- Generator Functions and Expressions
In computer science, a generator is a special routine that can be used to control the iteration behavior of a loop.
A generator is very similar to a function that returns an array, in that a generator has parameters, can be called, and generates a sequence of values. However, instead of building an array containing all the values and returning them all at once, a generator yields the values one at a time, which requires less memory and allows the caller to get started processing the first few values immediately. In short, a generator looks like a function but behaves like an iterator.

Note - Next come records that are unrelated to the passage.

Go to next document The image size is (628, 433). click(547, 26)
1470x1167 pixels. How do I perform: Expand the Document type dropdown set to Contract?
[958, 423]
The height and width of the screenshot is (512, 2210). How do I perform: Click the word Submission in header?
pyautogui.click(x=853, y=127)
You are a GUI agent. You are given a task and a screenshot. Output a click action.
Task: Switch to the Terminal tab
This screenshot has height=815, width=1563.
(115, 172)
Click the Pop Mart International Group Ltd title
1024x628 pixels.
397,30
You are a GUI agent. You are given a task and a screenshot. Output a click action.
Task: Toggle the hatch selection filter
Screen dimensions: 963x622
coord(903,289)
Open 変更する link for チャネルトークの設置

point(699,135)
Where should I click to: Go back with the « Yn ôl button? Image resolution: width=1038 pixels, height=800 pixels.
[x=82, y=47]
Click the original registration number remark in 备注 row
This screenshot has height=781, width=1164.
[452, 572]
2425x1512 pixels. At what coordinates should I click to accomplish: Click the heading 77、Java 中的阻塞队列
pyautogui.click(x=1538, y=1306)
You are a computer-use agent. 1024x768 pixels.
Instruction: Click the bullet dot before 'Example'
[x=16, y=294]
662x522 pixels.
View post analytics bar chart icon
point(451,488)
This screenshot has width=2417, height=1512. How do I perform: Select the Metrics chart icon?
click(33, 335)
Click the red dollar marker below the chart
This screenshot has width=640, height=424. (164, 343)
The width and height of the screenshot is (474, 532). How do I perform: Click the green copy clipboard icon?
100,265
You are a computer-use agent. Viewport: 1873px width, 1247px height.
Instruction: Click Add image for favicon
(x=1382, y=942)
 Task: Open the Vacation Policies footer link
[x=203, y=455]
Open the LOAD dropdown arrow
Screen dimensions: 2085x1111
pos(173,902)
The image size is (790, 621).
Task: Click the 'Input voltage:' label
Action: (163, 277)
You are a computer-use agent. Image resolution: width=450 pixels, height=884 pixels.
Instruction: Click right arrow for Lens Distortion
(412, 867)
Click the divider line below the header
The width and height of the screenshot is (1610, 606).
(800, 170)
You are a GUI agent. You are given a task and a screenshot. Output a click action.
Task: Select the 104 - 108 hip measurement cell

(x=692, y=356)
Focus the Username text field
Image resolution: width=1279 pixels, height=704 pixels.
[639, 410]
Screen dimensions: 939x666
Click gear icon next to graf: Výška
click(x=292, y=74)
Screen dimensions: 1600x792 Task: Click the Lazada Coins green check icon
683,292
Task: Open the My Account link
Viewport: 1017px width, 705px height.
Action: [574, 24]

Python provides tools that produce results only when needed:
- Generator functions
They are coded as normal def but use yield to return results one at a time, suspending and resuming.
- Generator expressions
These are similar to the list comprehensions. But they return an object that produces results on demand instead of building a result list.
Because neither of them constructs a result list all at once, they save memory space and allow computation time to be split by implementing the iteration protocol.
We can write functions that send back a value and later be resumed by picking up where they left off. Such functions are called generator functions because they generate a sequence of values over time.
Generator functions are not much different from normal functions and they use defs. When created, however, they are automatically made to implement the iteration protocol so that they can appear in iteration contexts.
Normal functions return a value and then exit. But generator functions automatically suspend and resume their execution. Because of that, they are often a useful alternative to both computing an entire series of values up front and manually saving and restoring state in classes. Because the state that generator functions retain when they are suspended includes their local scope, their local variables retain information and make it available when the functions are resumed.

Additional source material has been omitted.